** Aangeleverde tekst **
━━━━━━━━━━
ECLI:NL:RBAMS:2023:5384

Rechtbank Amsterdam

Datum uitspraak
29 augustus 2023
Publicatiedatum
22 augustus 2023
Zaaknummer
10494945 CV EXPL 23-6555
Instantie
Rechtbank Amsterdam
Type
Uitspraak
Rechtsgebied
Civiel recht; Verbintenissenrecht
Procedures
  • Eerste aanleg - enkelvoudig
Rechters
Vindplaatsen
  • Rechtspraak.nl
AI samenvatting door LexboostAutomatisch gegenereerd

Betaling van een tandartsrekening en de ontvangst van facturen en herinneringen

In deze zaak vorderde Infomedics B.V. betaling van een openstaand bedrag van € 20,76 aan hoofdsom, alsook bijkomende kosten van gedaagde, die de ontvangst van eerdere facturen en herinneringen betwistte. De kantonrechter oordeelde dat gedaagde de tandheelkundige behandelingen had ondergaan, maar dat Infomedics niet voldoende bewijs had geleverd dat de facturen en herinneringen daadwerkelijk waren ontvangen. De kantonrechter stelde vast dat de correspondentie niet aangetekend was verzonden en dat er geen bewijs was dat de e-mail met de aanmaning was aangekomen. Hierdoor werden de gevorderde buitengerechtelijke kosten en rente afgewezen. De proceskosten werden gecompenseerd, wat betekent dat iedere partij zijn eigen kosten draagt. De kantonrechter veroordeelde gedaagde tot betaling van de hoofdsom van € 20,76, maar wees de overige vorderingen af.
━━━━━━━━━━
** Aangeleverde regels **
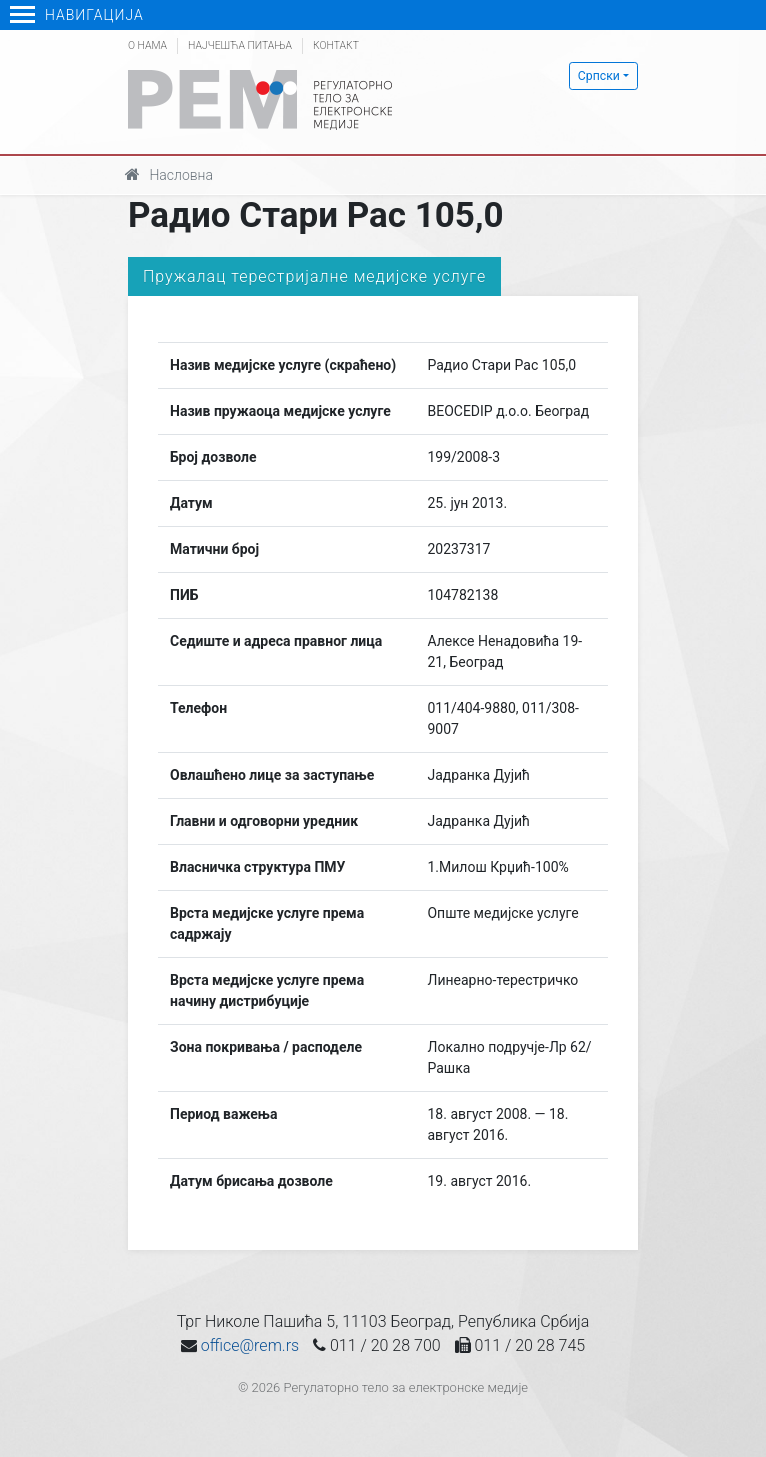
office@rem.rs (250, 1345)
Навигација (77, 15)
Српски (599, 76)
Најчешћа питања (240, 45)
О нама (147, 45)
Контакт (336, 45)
━━━━━━━━━━
** Uit te voeren taken **
- a) Beantwoord de volgende vragen over de tekst over de tandartsrekening:
(i) Welk zaaknummer staat bij deze zaak vermeld?
(ii) Welk bedrag aan hoofdsom vorderde Infomedics B.V.?
(iii) Wat besliste de kantonrechter over de proceskosten?
- b) Neem uit de tekst over de tandartsrekening het stuk letterlijk over dat begint bij de woorden "In deze zaak" en eindigt na "overige vorderingen af.".

** Verwachte antwoorden **
- a)
(i) 10494945 CV EXPL 23-6555
(ii) € 20,76
(iii) De proceskosten werden gecompenseerd, zodat iedere partij zijn eigen kosten draagt.

- b)
In deze zaak vorderde Infomedics B.V. betaling van een openstaand bedrag van € 20,76 aan hoofdsom, alsook bijkomende kosten van gedaagde, die de ontvangst van eerdere facturen en herinneringen betwistte. De kantonrechter oordeelde dat gedaagde de tandheelkundige behandelingen had ondergaan, maar dat Infomedics niet voldoende bewijs had geleverd dat de facturen en herinneringen daadwerkelijk waren ontvangen. De kantonrechter stelde vast dat de correspondentie niet aangetekend was verzonden en dat er geen bewijs was dat de e-mail met de aanmaning was aangekomen. Hierdoor werden de gevorderde buitengerechtelijke kosten en rente afgewezen. De proceskosten werden gecompenseerd, wat betekent dat iedere partij zijn eigen kosten draagt. De kantonrechter veroordeelde gedaagde tot betaling van de hoofdsom van € 20,76, maar wees de overige vorderingen af.